Aung San Suu Kyi. Equality, education and peace: the three keys to nourish the young

Editorial / -

Delete gender differences, promote respect for the environment and sustainable development, end conflicts: these are the three paths proposed the Nobel Prize for Peace winner to defeat malnutrition.

Aung San Suu Kyi has participated in "Italy 2015: the country in the year of the Expo", second stage of the path to the drafting of the Charter of Milan, with a video message. The leader of the National League for Democracy said: "the United Nations estimates that, in our country, 35% of children under five suffer from severe growth disorders. And I've noticed this myself in the countryside.
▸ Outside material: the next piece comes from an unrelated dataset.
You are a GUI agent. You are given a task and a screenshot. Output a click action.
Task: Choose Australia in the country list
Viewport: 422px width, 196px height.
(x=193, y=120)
Sometimes I saw kids who I thought were five or six years old, but in fact were 11, 12 or even 13 years old and suffered from a severe form of rickets. The sad aspect is that these children had normal weight at their birth. Only after the age of two, when they began to move and needed a richer diet, their parents' resources proved insufficient. This means that the lack of food is closely linked to the poverty of their parents. What must we do to ensure that our rich land, which has been entrusted to us, is a resource for our people, able to feed our children and make them grow mentally healthy?"

Three Global Answers
Aung San Suu Kyi articulated the answers around three points: gender, environment and conflict. "Gender inequality begins in the home, with food given to children" - ensures the Nobel Prize for Peace winner. "In my country, males are generally favoured over girls and, of course, the most preferred is the man of the house, who is supposed to have a need for more energy. The dominant idea is that the male should be more educated, more cared for, while the women stay at home and try to feed the family with the little that is left. The more educated women are, I think, the better the situation will be. Therefore, we must educate mothers, so that they can treat their daughters better, starting from better nutrition." After quickly recalling the importance of the environment and sustainable development, Aung San Suu Kyi addressed the issue of conflict. "Wherever there is conflict, nutrition is affected and putting together two meals a day is a real struggle. Food is one of the main concerns of people in situations of conflict." She concluded: "The world today is so interconnected that hunger, wherever it may be, cannot be ignored by those who live in the richest countries. I hope this day is an opportunity to discuss ideas to find ways to ensure that future generations follow a better diet and are thus able to better deal with the world they live in."